• [BRIEF] Please state in a single number how many lines of the entries below include the word "will".

══ GIVEN INFORMATION

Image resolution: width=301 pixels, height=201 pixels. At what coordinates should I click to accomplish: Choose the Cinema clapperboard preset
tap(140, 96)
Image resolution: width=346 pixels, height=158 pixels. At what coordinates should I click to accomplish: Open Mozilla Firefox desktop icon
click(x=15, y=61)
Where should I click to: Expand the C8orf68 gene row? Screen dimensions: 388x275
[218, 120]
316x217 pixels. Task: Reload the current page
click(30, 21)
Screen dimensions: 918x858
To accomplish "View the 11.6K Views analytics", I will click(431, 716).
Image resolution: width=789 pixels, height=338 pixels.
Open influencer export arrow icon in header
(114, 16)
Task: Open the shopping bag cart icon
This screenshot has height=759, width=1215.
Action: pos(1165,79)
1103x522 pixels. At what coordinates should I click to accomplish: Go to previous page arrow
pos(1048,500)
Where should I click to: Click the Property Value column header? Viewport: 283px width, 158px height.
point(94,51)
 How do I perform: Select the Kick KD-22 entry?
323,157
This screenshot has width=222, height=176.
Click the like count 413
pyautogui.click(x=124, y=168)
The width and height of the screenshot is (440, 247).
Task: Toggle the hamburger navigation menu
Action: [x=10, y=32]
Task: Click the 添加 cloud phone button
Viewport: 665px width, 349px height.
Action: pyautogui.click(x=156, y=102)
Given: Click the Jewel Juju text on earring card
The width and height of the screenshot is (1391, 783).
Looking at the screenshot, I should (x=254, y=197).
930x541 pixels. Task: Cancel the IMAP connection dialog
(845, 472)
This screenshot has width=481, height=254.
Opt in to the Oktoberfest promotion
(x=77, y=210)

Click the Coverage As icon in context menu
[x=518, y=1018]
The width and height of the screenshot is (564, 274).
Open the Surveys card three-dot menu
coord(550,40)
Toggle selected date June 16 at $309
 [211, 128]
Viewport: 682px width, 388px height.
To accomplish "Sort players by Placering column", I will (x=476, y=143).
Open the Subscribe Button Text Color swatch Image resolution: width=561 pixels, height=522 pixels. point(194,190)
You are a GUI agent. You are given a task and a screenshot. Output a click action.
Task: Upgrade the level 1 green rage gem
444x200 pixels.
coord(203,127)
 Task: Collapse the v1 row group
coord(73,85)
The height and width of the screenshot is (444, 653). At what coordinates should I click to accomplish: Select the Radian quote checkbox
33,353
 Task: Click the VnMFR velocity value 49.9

════

• [EXERCISE RESULT] 2